Use external tables with Synapse SQL

An external table points to data located in Hadoop, Azure Storage blob, or Azure Data Lake Storage. External tables are used to read data from files or write data to files in Azure Storage. With Synapse SQL, you can use external tables to read and write data to SQL pool or SQL on-demand (preview).

External tables in Synapse SQL pool and on-demand

In SQL pool, you can use an external table to:

  • Query Azure Blob Storage and Azure Data Lake Gen2 with Transact-SQL statements.
  • Import and store data from Azure Blob Storage and Azure Data Lake Storage into SQL pool.

When used in conjunction with the CREATE TABLE AS SELECT statement, selecting from an external table imports data into a table within the SQL pool. In addition to the COPY statement, external tables are useful for loading data.

For a loading tutorial, see Use PolyBase to load data from Azure Blob Storage.

Security

User must have SELECT permission on external table to read the data. External table access underlying Azure storage using the database scoped credential defined in data source using the following rules:

  • Data source without credential enables external tables to access publicly available files on Azure storage.
  • Data source can have credential that enables external tables to access only the files on Azure storage using SAS token or workspace Managed Identity - For examples, see the Develop storage files storage access control article.

Important

In SQL pool, datasource without creadential enables Azure AD user to access storage files using their Azure AD identity. In SQL on-demand, you need to create data source with database-scoped credential that has IDENTITY='User Identity' property - see examples here.

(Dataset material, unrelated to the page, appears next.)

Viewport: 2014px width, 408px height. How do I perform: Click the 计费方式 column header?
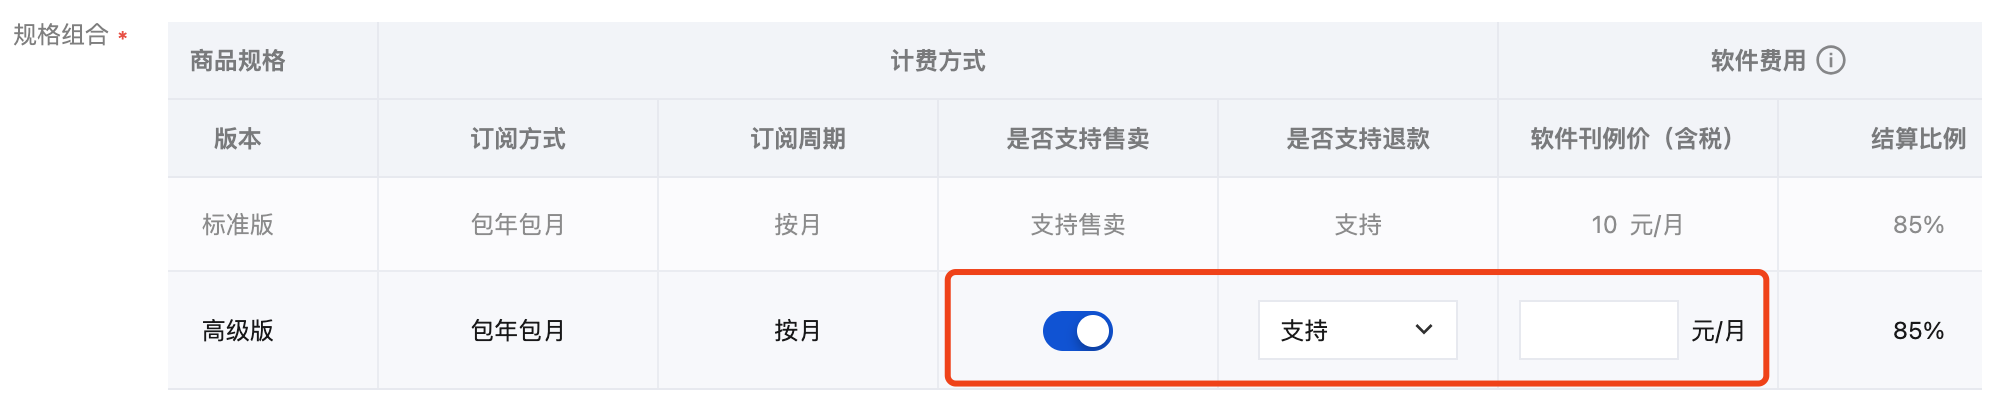coord(937,62)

CREATE EXTERNAL DATA SOURCE

External data sources are used to connect to storage accounts. The complete documentation is outlined here.

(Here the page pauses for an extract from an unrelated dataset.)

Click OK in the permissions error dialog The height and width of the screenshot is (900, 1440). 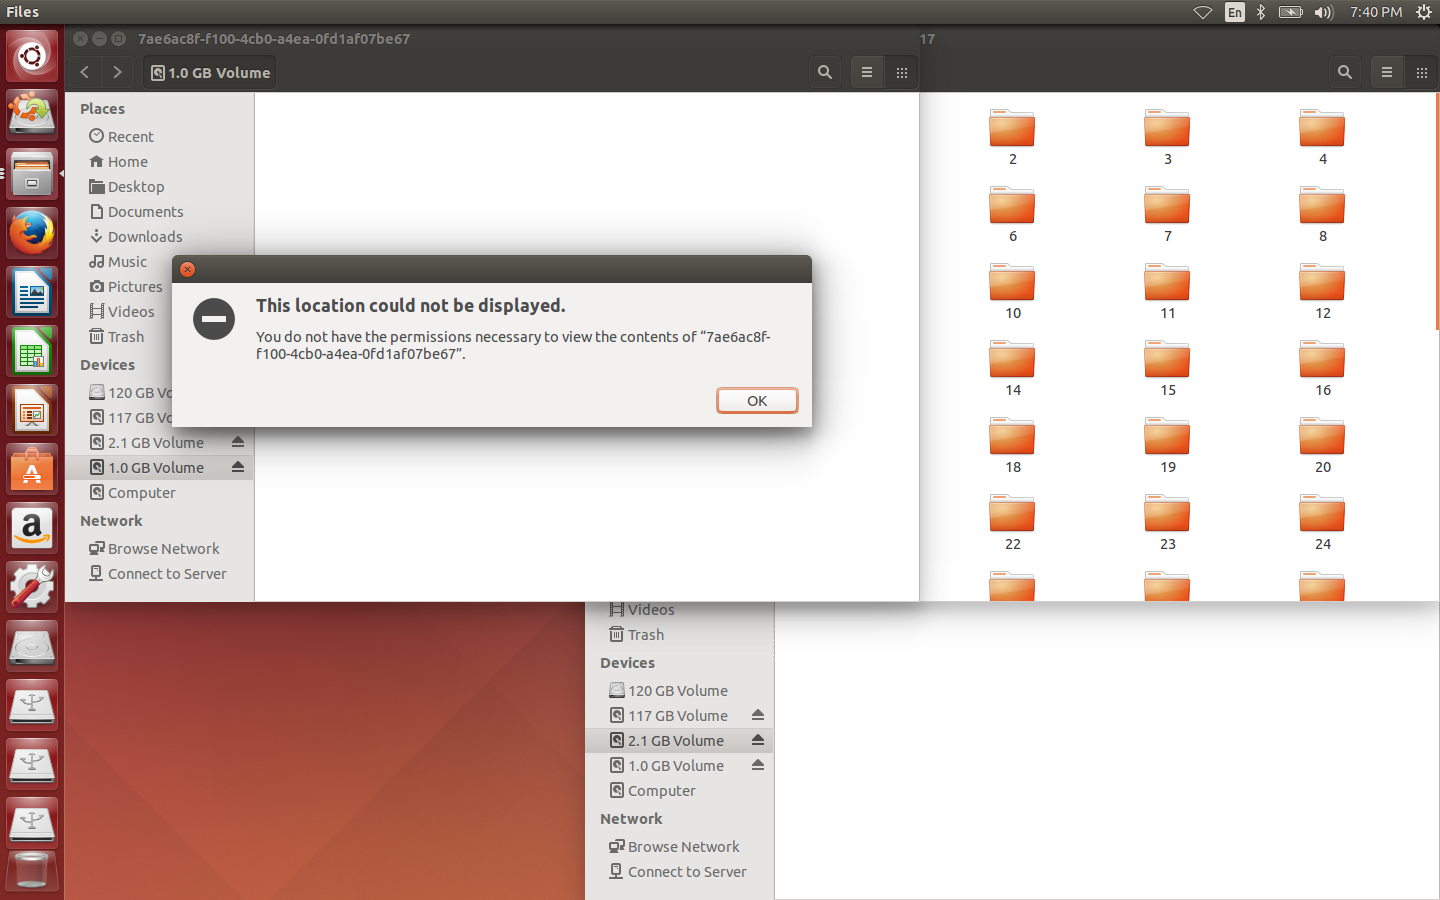[757, 400]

Syntax for CREATE EXTERNAL DATA SOURCE

CREATE EXTERNAL DATA SOURCE <data_source_name>
WITH
(    LOCATION         = '<prefix>://<path>'
     [, CREDENTIAL = <database scoped credential> ]
     , TYPE = HADOOP
)
[;]

Arguments for CREATE EXTERNAL DATA SOURCE

data_source_name

Specifies the user-defined name for the data source. The name must be unique within the database.

Location

LOCATION = '<prefix>://<path>' - Provides the connectivity protocol and path to the external data source. The following patterns are can be used in location:

External Data Source Location prefix Location path
Azure Blob Storage wasb[s] <container>@<storage_account>.blob.core.windows.net
Azure Blob Storage http[s] <storage_account>.blob.core.windows.net/<container>/subfolders
Azure Data Lake Store Gen 1 http[s] <storage_account>.azuredatalakestore.net/webhdfs/v1
Azure Data Lake Store Gen 2 http[s] <storage_account>.dfs.core.windows.net/<container>/subfolders

https: prefix enables you to use subfolder in the path.

Credential

CREDENTIAL = <database scoped credential> is optional credential that will be used to authenticate on Azure storage. External data source without credential can access public storage account.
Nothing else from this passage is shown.